Screenshot grounding data:
BEGIN

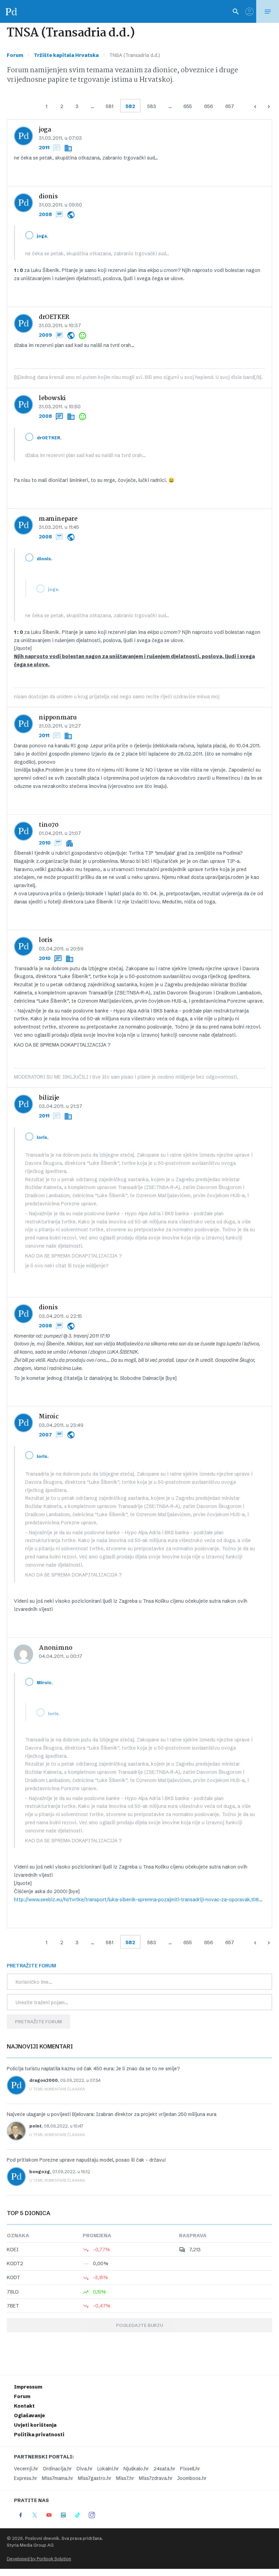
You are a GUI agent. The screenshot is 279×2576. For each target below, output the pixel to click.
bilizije (49, 1098)
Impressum (28, 2387)
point (35, 2126)
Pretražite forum (38, 2021)
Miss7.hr (125, 2478)
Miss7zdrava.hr (156, 2478)
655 (187, 106)
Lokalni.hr (108, 2469)
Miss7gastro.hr (94, 2478)
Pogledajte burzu (139, 2325)
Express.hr (25, 2478)
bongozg (39, 2171)
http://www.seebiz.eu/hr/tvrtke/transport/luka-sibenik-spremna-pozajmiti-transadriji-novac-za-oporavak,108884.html (139, 1899)
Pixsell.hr (190, 2469)
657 (229, 106)
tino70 (49, 825)
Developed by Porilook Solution (39, 2558)
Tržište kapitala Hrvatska (66, 55)
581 (109, 106)
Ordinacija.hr (57, 2469)
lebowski (52, 398)
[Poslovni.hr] (11, 11)
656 (208, 106)
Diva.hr (85, 2469)
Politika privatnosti (39, 2435)
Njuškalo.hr (136, 2469)
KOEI (12, 2249)
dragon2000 (43, 2080)
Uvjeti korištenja (35, 2425)
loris (45, 940)
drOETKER (54, 317)
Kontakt (24, 2406)
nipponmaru (58, 718)
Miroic (49, 1417)
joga (45, 130)
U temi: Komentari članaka (57, 2089)
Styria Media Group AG (30, 2545)
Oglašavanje (29, 2415)
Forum (15, 55)
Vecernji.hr (26, 2469)
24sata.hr (164, 2469)
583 (151, 106)
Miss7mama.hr (57, 2478)
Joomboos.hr (192, 2478)
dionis (48, 197)
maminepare (58, 519)
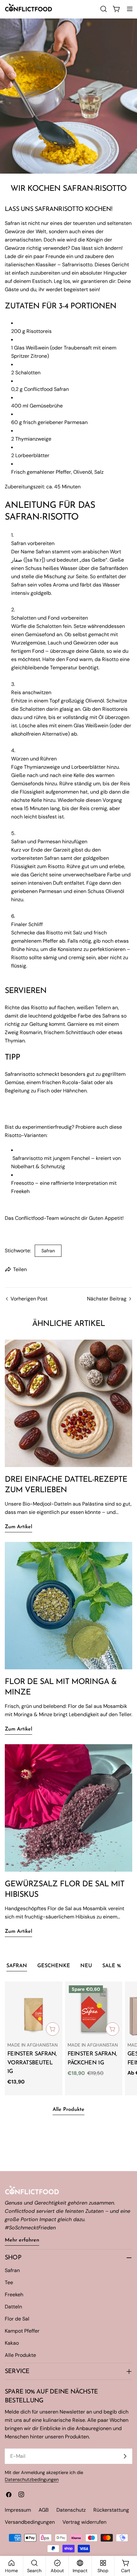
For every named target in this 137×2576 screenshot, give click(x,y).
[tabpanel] (68, 2038)
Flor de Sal (17, 2318)
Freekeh (14, 2294)
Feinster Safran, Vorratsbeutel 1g (32, 2062)
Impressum (18, 2510)
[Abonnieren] (125, 2456)
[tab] (16, 1966)
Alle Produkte (68, 2109)
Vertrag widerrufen (84, 2522)
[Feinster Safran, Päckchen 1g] (94, 2010)
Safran (48, 1251)
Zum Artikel (18, 1526)
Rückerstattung (111, 2510)
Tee (9, 2282)
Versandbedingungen (30, 2522)
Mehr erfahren (22, 2240)
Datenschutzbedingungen (32, 2479)
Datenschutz (71, 2510)
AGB (44, 2510)
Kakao (12, 2343)
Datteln (13, 2306)
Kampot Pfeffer (22, 2331)
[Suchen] (103, 9)
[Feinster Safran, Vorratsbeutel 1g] (33, 2010)
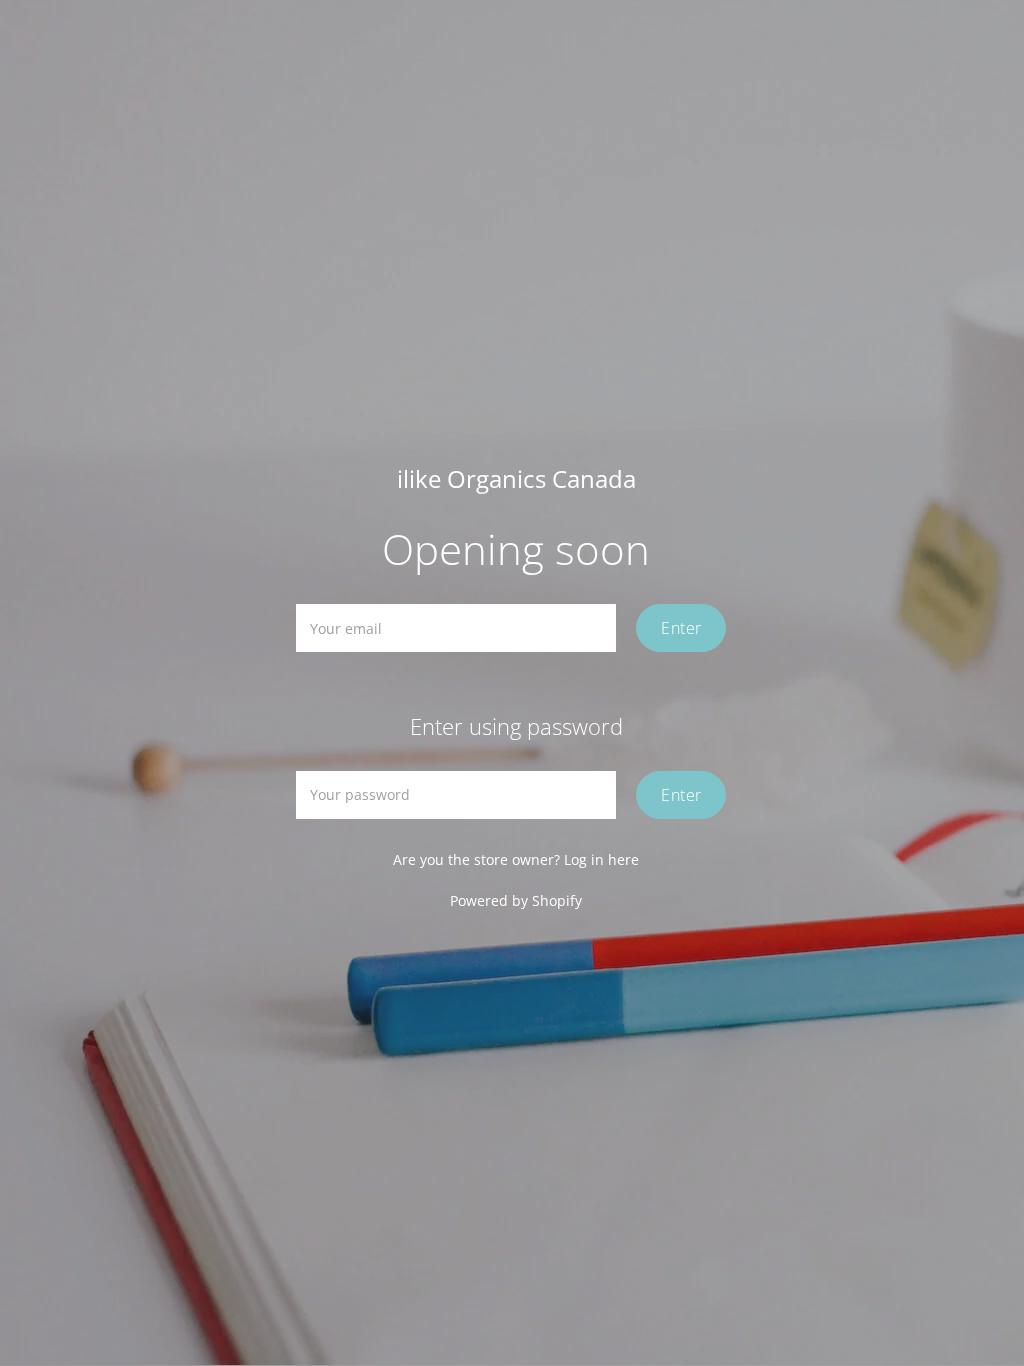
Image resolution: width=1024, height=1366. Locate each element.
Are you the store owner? (516, 859)
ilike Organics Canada (516, 479)
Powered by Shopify (516, 900)
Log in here (601, 859)
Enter (681, 628)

END

- REQUIRED ACTION -
Search the entries for the word "each", then gather every line that has it.

- SOLUTION -
You are a GUI agent. The screenshot is 279×2576. For each target below, output the pixel to click.
Image resolution: width=1024, height=1366. Locate each element.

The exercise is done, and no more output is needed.